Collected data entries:
[Start of Attachment]
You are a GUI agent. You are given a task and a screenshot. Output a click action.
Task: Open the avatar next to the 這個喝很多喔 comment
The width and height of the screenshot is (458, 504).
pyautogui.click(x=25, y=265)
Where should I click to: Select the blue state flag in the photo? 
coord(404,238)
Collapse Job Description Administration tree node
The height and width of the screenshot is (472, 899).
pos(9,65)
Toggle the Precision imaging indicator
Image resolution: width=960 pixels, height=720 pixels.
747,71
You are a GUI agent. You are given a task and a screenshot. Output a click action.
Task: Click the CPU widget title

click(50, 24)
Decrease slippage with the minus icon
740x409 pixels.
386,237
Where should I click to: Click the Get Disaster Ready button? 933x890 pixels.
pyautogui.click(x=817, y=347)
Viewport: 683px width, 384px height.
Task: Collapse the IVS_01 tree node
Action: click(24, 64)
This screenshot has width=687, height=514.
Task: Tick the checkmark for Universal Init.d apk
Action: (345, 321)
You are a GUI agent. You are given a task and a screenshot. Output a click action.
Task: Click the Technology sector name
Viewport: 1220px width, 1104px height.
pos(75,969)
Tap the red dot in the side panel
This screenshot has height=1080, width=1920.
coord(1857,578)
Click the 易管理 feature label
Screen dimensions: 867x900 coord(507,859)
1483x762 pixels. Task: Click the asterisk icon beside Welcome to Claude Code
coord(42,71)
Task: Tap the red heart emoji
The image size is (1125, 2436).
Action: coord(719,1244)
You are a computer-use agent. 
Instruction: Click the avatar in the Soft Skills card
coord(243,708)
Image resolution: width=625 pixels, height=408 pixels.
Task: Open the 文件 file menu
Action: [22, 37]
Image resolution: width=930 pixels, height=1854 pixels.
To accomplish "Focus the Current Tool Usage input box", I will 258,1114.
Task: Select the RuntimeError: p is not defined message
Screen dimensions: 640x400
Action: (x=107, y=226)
[End of Attachment]
**Required action:**
Retype all of the records above, keeping them identical.

**Response area:**
You are a GUI agent. You are given a task and a screenshot. Output a click action.
Task: Open the avatar next to the 這個喝很多喔 comment
The width and height of the screenshot is (458, 504).
pyautogui.click(x=25, y=265)
Where should I click to: Select the blue state flag in the photo? 
coord(404,238)
Collapse Job Description Administration tree node
The height and width of the screenshot is (472, 899).
pos(9,65)
Toggle the Precision imaging indicator
Image resolution: width=960 pixels, height=720 pixels.
747,71
You are a GUI agent. You are given a task and a screenshot. Output a click action.
Task: Click the CPU widget title

click(50, 24)
Decrease slippage with the minus icon
740x409 pixels.
386,237
Where should I click to: Click the Get Disaster Ready button? 933x890 pixels.
pyautogui.click(x=817, y=347)
Viewport: 683px width, 384px height.
Task: Collapse the IVS_01 tree node
Action: click(24, 64)
This screenshot has width=687, height=514.
Task: Tick the checkmark for Universal Init.d apk
Action: (345, 321)
You are a GUI agent. You are given a task and a screenshot. Output a click action.
Task: Click the Technology sector name
Viewport: 1220px width, 1104px height.
pos(75,969)
Tap the red dot in the side panel
This screenshot has height=1080, width=1920.
coord(1857,578)
Click the 易管理 feature label
Screen dimensions: 867x900 coord(507,859)
1483x762 pixels. Task: Click the asterisk icon beside Welcome to Claude Code
coord(42,71)
Task: Tap the red heart emoji
The image size is (1125, 2436).
Action: coord(719,1244)
You are a computer-use agent. 
Instruction: Click the avatar in the Soft Skills card
coord(243,708)
Image resolution: width=625 pixels, height=408 pixels.
Task: Open the 文件 file menu
Action: [22, 37]
Image resolution: width=930 pixels, height=1854 pixels.
To accomplish "Focus the Current Tool Usage input box", I will 258,1114.
Task: Select the RuntimeError: p is not defined message
Screen dimensions: 640x400
Action: (x=107, y=226)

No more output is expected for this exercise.